Problems to work on:
1. Rewrite the essay on open-source biology for longevity, starting with "In physics, there’s" and going on through "a negative temperature.", with "laser" swapped for "maser".
2. Carry on the essay about open-source biology for longevity from the point where it stops.

Source text:
To succeed, longevity needs open-source biology for robots
Share on:Usually, as people progress in their wetlab career, they do less and less of hands-on work, and try to escape from the bench as much as possible. The higher up in any bio hierarchy one is, the less likely one is to be working at the lab bench. Paradoxically, the more you pipette, the less advanced in the career ladder you are.
In physics, there’s a concept of negative temperature — not below freezing, it’s not actually below zero — it’s above infinite temperature. Basically, when you overheat something that’s infinitely hot, you make its temperature negative. A good example of it is the laser. It’s technically at a negative temperature.

Record set:

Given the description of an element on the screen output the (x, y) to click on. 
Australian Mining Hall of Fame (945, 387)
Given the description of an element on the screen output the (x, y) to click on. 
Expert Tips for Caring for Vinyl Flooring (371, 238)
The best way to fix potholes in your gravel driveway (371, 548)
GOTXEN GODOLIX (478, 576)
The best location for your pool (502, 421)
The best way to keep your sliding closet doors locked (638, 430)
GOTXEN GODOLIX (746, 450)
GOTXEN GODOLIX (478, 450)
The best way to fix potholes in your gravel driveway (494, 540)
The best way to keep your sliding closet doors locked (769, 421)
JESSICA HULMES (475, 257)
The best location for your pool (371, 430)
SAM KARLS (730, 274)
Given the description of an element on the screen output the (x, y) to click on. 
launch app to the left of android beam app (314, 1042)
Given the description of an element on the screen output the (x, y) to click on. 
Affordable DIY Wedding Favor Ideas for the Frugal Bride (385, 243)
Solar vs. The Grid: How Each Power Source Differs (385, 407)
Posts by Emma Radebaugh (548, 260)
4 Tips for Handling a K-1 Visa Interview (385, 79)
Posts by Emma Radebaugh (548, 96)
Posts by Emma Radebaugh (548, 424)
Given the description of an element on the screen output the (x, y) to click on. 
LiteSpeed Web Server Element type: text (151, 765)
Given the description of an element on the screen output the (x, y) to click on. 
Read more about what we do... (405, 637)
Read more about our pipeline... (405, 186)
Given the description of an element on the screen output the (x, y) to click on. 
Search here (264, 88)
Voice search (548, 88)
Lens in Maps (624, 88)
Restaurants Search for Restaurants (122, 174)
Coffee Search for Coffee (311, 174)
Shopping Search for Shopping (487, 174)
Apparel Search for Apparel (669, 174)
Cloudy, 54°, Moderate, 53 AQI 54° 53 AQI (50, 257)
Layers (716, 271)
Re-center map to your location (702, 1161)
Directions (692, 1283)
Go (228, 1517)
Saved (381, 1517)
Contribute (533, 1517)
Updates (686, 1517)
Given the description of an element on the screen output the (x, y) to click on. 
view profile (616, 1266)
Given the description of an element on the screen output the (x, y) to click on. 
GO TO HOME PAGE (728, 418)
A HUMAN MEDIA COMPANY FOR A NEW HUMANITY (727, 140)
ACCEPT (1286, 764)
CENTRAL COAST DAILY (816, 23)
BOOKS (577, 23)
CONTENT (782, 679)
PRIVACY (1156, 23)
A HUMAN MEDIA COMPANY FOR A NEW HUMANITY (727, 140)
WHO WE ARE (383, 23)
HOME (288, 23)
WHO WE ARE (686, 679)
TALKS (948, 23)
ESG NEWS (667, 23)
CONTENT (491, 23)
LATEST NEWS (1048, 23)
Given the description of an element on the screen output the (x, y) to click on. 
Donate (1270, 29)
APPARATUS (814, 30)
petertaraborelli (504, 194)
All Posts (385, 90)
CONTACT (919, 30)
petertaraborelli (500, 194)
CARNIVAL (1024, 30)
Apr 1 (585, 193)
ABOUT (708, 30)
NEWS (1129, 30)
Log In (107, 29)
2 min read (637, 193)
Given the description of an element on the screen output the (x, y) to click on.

Answers to this exercise:
1.
In physics, there’s a concept of negative temperature — not below freezing, it’s not actually below zero — it’s above infinite temperature. Basically, when you overheat something that’s infinitely hot, you make its temperature negative. A good example of it is the maser. It’s technically at a negative temperature.

2.
My trajectory so far is following the same trend — I’ve progressed towards the top of what’s expected of a physicist, then the same happened for “dry lab” biology, then I reached my infinite temperature, understood that I then needed to uncover the wet-lab stack of skills, and I went further — thus, regressing in my analytical brain usage to improve my mechanical memory with pipetting. Usually, pipetting is considered a drudgery — it makes sense if one is trying to climb the career ladder and get out of the lab. The opposite happens when one starts doing it with a sense of purpose and understanding why one is doing it. Then, yes, I agree, it’s not a particularly fun activity — transferring liquids, calculating how much to transfer, in what order. But, to me, it’s actually extremely exciting because I clearly see where I need to get. I see the drudgery of pipetting but the differences start later — I can easily see which parts of that process are easily automatable. What the actual bottlenecks are, and how to fix them.
AI has already almost replaced the drylab component of science. The only bottleneck for automating the wetlab is mostly social, not physical. Okay, to be fair, it requires a deep knowledge of what a wetlab actually needs — there are so many examples of lab equipment and software that scream “I have no idea what I’m developing but here’s a product you must tolerate and use because the market is oligopolized and super inefficient”. Often, automation engineers approach a scientific lab in the same way they’d approach automating car manufacturing. They would try to chase precision whereas the critical parameter is reliability.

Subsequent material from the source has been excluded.